## [TEXT BLOCK]
[Start of section]

Snapshot: The Hardy Globetrotter

Andy Tubbs, on his quest to find a team for this year’s Adventure Racing World Championships in Ecuador

Originally from Cypress, the 45-year-old athlete
has traveled the Earth to compete in a sport known
for challenging multiday races in which teams of four often forgo sleep and safety to run, cycle, and paddle to the finish line. Tubbs and his team placed ninth last year, but this time he’s being tested before the competition even begins .

The 2013 championships, held in Costa Rica, proved brutal for Tubbs’ Team Bones. Expected to last six days, the nearly 550-mile route took nine to complete. One teammate broke three ribs on the first day. Tubbs weathered a foot infection that landed him in a wheelchair after they crossed the finish line.

“We were the only nonsponsored team to make the top 10. We have normal jobs: One teammate is an ER doctor, one runs three banks—and they have families. They decided they couldn’t do the race this year; they need to be home. My other teammate has joined another group; she’s highly sought after since she is a strong woman and you need a female on each team.”

[End of section]

## [LIST OF TASKS]
1. In the Andy Tubbs profile, how many days did the 2013 championship route in Costa Rica take to complete?
2. Write the next passage of the Andy Tubbs profile, picking up after its final paragraph.

## [DATA EXCERPTS]
[Start of section]

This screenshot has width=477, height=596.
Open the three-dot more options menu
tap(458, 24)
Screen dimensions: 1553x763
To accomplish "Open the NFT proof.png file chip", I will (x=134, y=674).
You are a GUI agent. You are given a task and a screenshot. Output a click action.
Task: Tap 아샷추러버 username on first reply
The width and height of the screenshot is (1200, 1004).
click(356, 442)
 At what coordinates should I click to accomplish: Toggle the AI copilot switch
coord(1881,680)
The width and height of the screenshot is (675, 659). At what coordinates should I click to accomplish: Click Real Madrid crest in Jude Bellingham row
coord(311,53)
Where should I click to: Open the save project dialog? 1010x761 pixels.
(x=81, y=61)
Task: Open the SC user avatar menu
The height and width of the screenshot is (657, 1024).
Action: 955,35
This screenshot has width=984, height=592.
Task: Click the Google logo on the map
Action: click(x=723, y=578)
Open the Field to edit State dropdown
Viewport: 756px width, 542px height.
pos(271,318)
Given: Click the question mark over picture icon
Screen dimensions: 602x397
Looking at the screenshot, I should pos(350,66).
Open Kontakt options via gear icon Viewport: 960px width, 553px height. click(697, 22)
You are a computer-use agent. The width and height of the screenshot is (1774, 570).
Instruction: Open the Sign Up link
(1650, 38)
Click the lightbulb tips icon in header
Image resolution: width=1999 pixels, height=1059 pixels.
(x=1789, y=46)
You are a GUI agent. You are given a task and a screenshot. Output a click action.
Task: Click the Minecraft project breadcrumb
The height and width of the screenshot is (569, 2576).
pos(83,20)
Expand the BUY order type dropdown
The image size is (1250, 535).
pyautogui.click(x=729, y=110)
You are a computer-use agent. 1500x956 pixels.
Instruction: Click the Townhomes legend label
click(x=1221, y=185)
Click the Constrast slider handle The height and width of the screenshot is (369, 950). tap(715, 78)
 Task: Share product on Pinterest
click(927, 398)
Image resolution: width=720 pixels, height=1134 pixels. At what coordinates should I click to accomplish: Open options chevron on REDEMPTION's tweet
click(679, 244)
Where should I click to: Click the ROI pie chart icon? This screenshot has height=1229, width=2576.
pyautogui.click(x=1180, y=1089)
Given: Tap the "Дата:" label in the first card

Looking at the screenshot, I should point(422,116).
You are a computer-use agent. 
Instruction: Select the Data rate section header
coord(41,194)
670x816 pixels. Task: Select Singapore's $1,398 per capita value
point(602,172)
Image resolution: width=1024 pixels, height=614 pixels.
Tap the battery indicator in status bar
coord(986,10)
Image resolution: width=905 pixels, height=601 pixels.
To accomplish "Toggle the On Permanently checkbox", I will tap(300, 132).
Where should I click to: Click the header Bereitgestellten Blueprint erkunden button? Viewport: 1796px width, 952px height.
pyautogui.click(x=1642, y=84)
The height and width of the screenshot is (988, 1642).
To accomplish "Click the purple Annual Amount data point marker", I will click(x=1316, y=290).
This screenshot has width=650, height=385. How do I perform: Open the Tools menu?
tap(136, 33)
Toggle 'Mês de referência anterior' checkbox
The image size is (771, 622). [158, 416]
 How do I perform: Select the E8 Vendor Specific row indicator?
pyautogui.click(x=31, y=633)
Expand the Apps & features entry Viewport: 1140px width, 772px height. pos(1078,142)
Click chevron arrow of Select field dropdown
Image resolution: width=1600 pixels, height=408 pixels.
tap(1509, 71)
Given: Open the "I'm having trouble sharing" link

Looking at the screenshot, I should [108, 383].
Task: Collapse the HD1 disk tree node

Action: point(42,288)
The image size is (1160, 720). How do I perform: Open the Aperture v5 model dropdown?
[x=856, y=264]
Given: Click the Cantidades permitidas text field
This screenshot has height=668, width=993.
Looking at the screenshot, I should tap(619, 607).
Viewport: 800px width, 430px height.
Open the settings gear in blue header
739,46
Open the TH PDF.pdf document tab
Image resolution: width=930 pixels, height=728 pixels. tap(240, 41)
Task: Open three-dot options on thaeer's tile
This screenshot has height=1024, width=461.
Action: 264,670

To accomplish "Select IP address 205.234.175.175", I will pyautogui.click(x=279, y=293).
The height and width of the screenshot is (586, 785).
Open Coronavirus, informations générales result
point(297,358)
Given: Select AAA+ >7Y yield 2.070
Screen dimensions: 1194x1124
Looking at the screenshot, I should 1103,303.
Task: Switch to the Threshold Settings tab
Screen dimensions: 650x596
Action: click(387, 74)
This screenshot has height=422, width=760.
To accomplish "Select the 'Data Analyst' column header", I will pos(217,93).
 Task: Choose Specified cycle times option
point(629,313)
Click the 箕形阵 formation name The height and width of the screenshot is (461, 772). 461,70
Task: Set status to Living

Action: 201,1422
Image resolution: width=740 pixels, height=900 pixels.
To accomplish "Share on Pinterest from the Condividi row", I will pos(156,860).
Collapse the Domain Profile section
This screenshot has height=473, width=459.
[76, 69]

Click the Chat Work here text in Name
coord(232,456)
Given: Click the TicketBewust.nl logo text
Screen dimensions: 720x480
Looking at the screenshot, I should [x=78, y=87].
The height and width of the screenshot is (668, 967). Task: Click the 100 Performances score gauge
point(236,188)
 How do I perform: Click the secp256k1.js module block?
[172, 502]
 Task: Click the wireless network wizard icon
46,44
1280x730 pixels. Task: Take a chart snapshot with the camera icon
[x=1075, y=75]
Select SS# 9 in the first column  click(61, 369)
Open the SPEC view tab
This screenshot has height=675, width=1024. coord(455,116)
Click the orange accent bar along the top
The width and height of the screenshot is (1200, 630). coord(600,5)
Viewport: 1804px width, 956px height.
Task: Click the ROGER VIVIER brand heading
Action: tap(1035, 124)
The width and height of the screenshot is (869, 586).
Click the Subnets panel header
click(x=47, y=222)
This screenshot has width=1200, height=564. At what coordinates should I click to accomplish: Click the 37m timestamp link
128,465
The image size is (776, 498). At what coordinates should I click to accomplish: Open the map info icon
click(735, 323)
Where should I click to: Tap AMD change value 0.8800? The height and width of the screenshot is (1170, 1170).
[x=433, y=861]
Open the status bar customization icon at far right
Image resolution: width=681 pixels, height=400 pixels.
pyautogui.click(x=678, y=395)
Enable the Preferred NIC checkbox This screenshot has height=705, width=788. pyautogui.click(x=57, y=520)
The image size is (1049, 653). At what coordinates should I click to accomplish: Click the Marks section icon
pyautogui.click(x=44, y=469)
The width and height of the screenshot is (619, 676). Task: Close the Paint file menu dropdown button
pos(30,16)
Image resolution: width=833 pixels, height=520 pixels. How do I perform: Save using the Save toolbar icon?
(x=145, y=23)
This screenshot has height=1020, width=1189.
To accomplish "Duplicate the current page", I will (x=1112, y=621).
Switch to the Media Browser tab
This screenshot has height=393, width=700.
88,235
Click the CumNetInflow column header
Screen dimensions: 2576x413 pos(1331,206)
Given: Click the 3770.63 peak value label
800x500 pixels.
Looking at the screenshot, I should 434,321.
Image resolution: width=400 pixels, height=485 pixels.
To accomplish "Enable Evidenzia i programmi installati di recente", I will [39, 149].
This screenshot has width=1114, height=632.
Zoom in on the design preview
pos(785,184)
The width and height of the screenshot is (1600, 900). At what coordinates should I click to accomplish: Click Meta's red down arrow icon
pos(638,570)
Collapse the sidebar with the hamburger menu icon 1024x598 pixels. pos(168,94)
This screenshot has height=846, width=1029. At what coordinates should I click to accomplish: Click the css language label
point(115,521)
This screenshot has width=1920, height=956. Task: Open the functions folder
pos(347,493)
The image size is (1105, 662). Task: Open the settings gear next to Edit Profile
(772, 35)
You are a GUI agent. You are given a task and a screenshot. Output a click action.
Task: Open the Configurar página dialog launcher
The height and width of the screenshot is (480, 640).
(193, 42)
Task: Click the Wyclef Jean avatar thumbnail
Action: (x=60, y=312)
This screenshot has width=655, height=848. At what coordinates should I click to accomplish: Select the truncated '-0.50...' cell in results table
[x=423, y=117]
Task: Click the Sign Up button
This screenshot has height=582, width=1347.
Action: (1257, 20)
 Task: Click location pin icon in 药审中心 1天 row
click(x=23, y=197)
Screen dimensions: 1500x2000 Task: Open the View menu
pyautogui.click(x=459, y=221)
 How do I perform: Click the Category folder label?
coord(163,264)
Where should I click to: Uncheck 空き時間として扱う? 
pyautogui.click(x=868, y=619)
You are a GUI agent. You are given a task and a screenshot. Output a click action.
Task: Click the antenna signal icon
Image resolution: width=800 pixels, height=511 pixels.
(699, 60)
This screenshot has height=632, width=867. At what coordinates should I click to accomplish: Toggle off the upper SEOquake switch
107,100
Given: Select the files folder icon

[End of section]

## [EXERCISE RESULTS]
1. Nine days.

2.
Tubbs, who now lives in the Bay Area, says he can’t quit. He works as a personal trainer and sports therapist, with clients ranging from top athletes to people recovering from illnesses. “I’m always telling them to push themselves. I have to follow my own advice.” He is considering a spot offered by a South African team. They’d have to have a strong showing in one of this year’s qualifier races to compete in the championships in November. But it’s difficult to jump onto a new team—even one he’s acquainted with, having once lived there—when so much of team success depends on trust.

“I love the team aspect of it. You do so much more than you think you are capable of, because you don’t want to let them down. I’ve been out there with crocodiles and charging hippos, and been bitten by poisonous spiders. After a few days, you’re sleep-deprived and you wonder, ‘Why am I doing this? No one forced me—I actually signed myself up!’ But after you finish and get back home you feel so good. It’s addictive.”

“I hear, ‘That’s crazy!’ at least
once a day.
People have a hard
time comprehending the sport.
I just tell them to go to a short two-hour adventure race—they have them in California. Once you try it, it’s hard to go back to any other sport. I’m as normal as anyone else; I just have this one aspect of my life where I push the limits.”